» **Recorded information**:
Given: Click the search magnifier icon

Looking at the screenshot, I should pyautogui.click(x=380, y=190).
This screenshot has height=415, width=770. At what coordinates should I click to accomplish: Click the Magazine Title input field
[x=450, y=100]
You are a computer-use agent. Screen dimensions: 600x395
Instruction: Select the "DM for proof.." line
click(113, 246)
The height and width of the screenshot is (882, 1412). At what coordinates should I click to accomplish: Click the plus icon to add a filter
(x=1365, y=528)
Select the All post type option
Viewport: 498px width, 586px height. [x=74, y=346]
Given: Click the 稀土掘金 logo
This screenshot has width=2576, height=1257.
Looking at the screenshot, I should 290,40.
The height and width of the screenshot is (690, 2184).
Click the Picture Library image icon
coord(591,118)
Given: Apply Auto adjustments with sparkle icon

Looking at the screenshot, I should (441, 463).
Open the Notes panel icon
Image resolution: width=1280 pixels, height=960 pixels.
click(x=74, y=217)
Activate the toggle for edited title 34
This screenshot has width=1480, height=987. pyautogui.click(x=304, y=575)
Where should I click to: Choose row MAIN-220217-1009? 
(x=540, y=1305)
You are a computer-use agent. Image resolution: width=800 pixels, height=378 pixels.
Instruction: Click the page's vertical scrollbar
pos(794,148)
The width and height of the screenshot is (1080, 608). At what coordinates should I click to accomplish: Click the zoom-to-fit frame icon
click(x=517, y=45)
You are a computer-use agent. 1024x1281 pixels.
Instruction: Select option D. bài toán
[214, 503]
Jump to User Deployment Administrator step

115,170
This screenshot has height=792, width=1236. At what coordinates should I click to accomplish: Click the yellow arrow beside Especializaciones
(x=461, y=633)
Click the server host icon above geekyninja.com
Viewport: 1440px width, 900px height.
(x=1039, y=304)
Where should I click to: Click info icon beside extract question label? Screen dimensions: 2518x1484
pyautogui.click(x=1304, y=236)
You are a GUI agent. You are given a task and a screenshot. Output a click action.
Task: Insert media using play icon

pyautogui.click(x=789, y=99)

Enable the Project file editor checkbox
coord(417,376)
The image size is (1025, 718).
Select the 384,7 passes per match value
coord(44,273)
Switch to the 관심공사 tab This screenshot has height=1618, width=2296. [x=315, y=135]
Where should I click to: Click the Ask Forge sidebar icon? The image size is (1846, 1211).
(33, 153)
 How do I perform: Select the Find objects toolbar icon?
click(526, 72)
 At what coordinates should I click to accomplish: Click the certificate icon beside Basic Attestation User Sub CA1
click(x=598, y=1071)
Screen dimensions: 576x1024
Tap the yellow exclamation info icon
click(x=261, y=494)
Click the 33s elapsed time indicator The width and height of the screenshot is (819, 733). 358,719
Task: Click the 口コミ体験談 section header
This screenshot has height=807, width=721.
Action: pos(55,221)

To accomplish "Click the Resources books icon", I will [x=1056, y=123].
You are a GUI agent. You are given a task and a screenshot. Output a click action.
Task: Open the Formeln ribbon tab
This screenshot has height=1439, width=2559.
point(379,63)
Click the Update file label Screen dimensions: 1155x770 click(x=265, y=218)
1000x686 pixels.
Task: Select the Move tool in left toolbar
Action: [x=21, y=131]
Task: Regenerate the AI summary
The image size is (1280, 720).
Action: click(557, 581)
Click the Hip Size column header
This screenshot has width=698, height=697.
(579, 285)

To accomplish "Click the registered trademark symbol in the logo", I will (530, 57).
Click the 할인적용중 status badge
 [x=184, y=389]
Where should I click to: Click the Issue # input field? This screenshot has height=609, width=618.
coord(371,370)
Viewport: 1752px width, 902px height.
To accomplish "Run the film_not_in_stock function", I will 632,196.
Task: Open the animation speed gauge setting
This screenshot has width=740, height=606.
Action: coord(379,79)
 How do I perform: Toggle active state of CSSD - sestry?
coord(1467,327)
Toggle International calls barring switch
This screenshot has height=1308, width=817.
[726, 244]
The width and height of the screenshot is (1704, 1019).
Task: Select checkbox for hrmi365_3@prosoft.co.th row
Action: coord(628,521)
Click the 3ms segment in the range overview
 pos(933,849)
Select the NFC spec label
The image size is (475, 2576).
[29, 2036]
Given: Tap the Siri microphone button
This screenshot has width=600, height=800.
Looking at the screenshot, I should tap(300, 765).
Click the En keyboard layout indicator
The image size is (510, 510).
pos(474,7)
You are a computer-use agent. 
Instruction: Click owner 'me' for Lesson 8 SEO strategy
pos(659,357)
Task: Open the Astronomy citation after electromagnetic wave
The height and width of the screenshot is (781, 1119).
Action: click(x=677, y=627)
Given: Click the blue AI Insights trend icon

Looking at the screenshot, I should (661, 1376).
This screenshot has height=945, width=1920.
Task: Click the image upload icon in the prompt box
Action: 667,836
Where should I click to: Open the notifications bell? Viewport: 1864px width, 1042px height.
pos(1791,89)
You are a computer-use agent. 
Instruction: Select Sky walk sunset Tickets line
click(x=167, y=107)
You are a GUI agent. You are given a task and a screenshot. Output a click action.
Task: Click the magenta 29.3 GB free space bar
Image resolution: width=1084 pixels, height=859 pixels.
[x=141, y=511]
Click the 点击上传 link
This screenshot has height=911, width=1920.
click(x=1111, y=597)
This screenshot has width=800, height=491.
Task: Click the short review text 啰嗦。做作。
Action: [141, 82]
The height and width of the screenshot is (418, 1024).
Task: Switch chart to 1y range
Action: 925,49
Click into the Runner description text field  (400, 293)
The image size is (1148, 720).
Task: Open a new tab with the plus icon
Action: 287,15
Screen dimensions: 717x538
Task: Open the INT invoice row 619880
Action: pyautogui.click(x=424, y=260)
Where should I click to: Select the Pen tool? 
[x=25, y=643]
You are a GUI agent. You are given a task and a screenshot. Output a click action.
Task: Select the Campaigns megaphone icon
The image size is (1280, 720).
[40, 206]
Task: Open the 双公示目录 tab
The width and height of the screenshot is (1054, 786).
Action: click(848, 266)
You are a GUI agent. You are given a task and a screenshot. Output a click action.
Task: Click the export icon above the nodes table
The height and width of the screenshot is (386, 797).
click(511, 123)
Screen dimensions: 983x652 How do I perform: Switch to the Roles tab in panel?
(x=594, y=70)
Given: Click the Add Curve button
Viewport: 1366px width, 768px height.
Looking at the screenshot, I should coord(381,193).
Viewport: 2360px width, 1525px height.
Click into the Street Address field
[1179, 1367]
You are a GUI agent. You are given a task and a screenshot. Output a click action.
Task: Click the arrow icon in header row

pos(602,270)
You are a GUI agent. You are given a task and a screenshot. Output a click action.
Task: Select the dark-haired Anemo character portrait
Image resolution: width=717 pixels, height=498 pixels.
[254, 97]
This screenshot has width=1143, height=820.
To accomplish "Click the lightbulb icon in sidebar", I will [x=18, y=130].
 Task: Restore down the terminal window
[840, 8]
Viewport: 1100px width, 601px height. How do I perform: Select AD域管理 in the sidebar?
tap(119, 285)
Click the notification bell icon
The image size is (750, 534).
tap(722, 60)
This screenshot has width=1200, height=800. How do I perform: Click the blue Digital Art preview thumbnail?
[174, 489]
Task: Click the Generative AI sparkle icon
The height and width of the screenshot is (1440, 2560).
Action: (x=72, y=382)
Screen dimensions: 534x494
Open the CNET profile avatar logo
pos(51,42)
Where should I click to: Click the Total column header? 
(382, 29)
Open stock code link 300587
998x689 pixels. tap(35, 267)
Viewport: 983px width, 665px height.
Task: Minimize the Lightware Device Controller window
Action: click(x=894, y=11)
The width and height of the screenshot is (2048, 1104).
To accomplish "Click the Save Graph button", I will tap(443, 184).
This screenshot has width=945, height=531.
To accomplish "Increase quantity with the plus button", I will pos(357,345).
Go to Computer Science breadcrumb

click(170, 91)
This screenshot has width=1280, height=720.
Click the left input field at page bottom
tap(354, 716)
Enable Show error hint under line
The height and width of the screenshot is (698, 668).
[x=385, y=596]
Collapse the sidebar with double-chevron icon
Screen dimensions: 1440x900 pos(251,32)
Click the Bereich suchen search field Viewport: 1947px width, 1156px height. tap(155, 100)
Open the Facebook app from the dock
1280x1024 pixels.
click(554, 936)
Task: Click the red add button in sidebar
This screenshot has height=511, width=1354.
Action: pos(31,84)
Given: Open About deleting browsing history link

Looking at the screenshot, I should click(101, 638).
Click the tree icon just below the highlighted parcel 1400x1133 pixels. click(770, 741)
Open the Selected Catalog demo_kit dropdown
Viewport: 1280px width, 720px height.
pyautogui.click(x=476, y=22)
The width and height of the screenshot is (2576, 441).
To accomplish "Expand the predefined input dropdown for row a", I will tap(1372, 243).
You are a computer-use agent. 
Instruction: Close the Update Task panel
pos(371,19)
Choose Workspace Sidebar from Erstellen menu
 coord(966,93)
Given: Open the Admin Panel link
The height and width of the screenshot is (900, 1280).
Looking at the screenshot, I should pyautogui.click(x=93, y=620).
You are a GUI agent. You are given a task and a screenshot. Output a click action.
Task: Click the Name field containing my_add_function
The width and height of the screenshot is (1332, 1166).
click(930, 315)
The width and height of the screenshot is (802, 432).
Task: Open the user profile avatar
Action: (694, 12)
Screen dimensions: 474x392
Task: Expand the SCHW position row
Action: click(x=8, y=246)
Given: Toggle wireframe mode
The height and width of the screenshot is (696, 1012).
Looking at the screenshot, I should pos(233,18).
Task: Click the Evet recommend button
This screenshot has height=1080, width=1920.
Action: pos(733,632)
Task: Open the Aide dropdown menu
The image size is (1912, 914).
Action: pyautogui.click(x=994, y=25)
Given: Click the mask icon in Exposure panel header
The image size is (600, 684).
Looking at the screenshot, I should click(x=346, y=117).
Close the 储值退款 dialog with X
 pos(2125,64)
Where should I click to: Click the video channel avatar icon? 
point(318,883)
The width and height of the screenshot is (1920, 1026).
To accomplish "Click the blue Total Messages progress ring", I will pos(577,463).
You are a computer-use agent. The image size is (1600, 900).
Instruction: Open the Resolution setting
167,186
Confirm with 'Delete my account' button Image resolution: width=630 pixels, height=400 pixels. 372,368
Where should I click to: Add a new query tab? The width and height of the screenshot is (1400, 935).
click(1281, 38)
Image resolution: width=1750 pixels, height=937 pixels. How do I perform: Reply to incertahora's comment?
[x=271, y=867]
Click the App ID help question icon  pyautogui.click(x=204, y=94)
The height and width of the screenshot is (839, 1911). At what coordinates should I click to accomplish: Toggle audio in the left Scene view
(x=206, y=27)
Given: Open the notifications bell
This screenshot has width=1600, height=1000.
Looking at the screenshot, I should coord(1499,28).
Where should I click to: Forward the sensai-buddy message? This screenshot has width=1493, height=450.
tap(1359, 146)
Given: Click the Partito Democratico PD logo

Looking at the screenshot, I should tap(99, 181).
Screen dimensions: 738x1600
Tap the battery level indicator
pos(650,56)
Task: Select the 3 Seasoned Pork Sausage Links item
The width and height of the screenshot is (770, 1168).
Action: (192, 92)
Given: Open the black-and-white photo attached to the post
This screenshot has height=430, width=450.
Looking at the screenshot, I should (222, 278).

» **Prompt**: Reproduce the data verbatim, beginning at the line that contains "The width and height of the screenshot is (2048, 1104)." and stopping after the line that contains "should pyautogui.click(x=93, y=620).".

» **The solution**:
The width and height of the screenshot is (2048, 1104).
To accomplish "Click the Save Graph button", I will tap(443, 184).
This screenshot has width=945, height=531.
To accomplish "Increase quantity with the plus button", I will pos(357,345).
Go to Computer Science breadcrumb

click(170, 91)
This screenshot has width=1280, height=720.
Click the left input field at page bottom
tap(354, 716)
Enable Show error hint under line
The height and width of the screenshot is (698, 668).
[x=385, y=596]
Collapse the sidebar with double-chevron icon
Screen dimensions: 1440x900 pos(251,32)
Click the Bereich suchen search field Viewport: 1947px width, 1156px height. tap(155, 100)
Open the Facebook app from the dock
1280x1024 pixels.
click(554, 936)
Task: Click the red add button in sidebar
This screenshot has height=511, width=1354.
Action: pos(31,84)
Given: Open About deleting browsing history link

Looking at the screenshot, I should click(101, 638).
Click the tree icon just below the highlighted parcel 1400x1133 pixels. click(770, 741)
Open the Selected Catalog demo_kit dropdown
Viewport: 1280px width, 720px height.
pyautogui.click(x=476, y=22)
The width and height of the screenshot is (2576, 441).
To accomplish "Expand the predefined input dropdown for row a", I will tap(1372, 243).
You are a computer-use agent. 
Instruction: Close the Update Task panel
pos(371,19)
Choose Workspace Sidebar from Erstellen menu
 coord(966,93)
Given: Open the Admin Panel link
The height and width of the screenshot is (900, 1280).
Looking at the screenshot, I should pyautogui.click(x=93, y=620).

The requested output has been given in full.